The HPE Performance Cluster Manager (HPCM) integration provides centralized monitoring, discovery, and management of large-scale HPC (High-Performance Computing) environments. Designed for scientific, AI, ML, and enterprise HPC workloads, HPCM helps IT teams efficiently monitor thousands of nodes with high availability and performance.
With this integration, you can:
- Automatically discover hardware, nodes, network interfaces, and firmware details.
- Monitor critical metrics, track performance, and generate real-time alerts.
- Organize resources hierarchically and visualize the cluster structure within OpsRamp.
Here is the highlevel architecture of HPE Performance Cluster Manager (HPCM):
Supported Target Version
HPE Performance Cluster Manager (HPCM) v1.12
Resource Hierarchy of HPCM
- HPE Performance Cluster Manager
- HPC Nodes
- HPC NICs
Key Use Cases
Discovery Use cases
Gain visibility into all HPCM components with relationship mapping:
- Automatically detects compute, management, and storage nodes.
- Identifies network interfaces, switches, and fabric topology.
- Discovers hardware (CPU, memory, GPU, disk), BIOS, and firmware versions.
———
> Aim of the exercise: Write what comes next in the HPCM integration text, picking up after its last sentence. The lines below were taken from a different source than the HPCM text.

> Information provided:
———
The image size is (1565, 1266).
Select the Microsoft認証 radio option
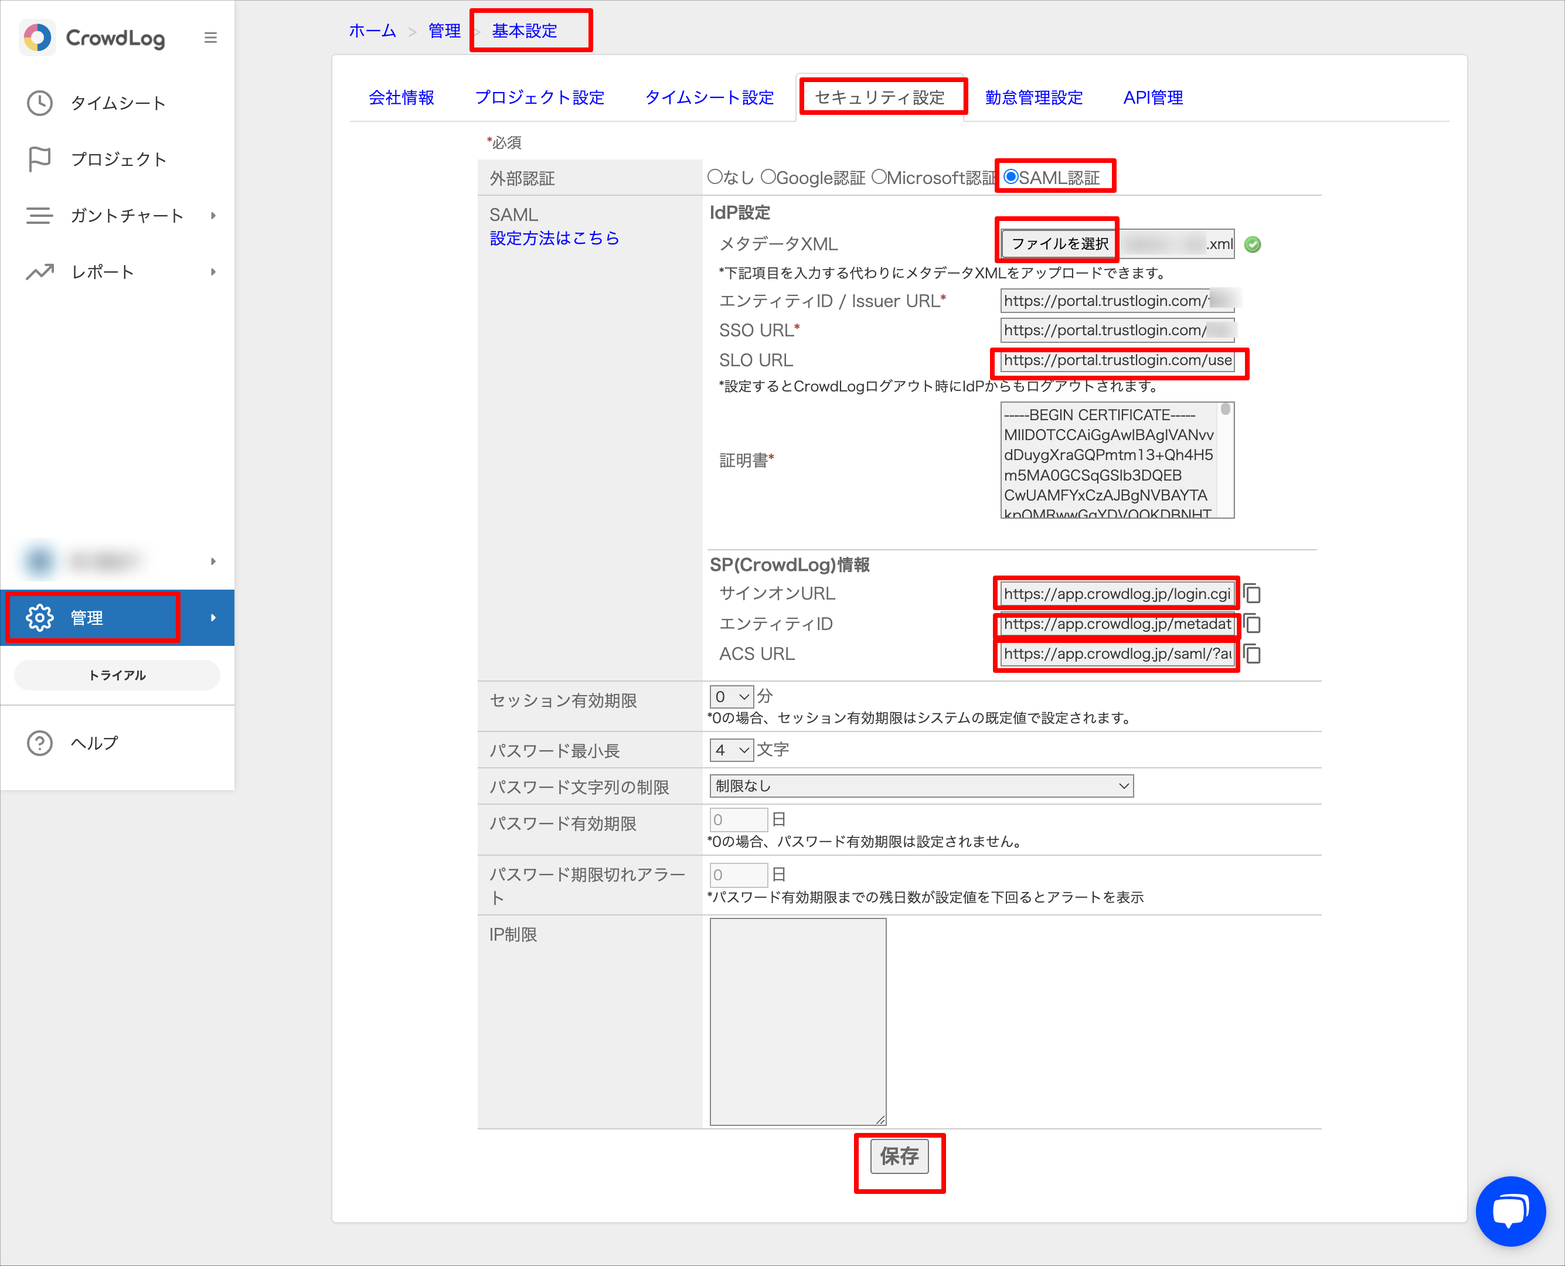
———
> Response:
- Groups system components for streamlined management.
Monitoring Use cases
Track system health and performance with actionable insights:
- Collects time-series metric data to detect anomalies and threshold breaches.
- Triggers alerts to support fast issue resolution and reduce downtime.
- Monitors job scheduling time, status, and related performance indicators.
Related Topics
- Learn about the metrics collected from HPCM resources and how to configure the integration in OpsRamp.
- Find steps to resolve common debugging issues and risks and limitations of the integration.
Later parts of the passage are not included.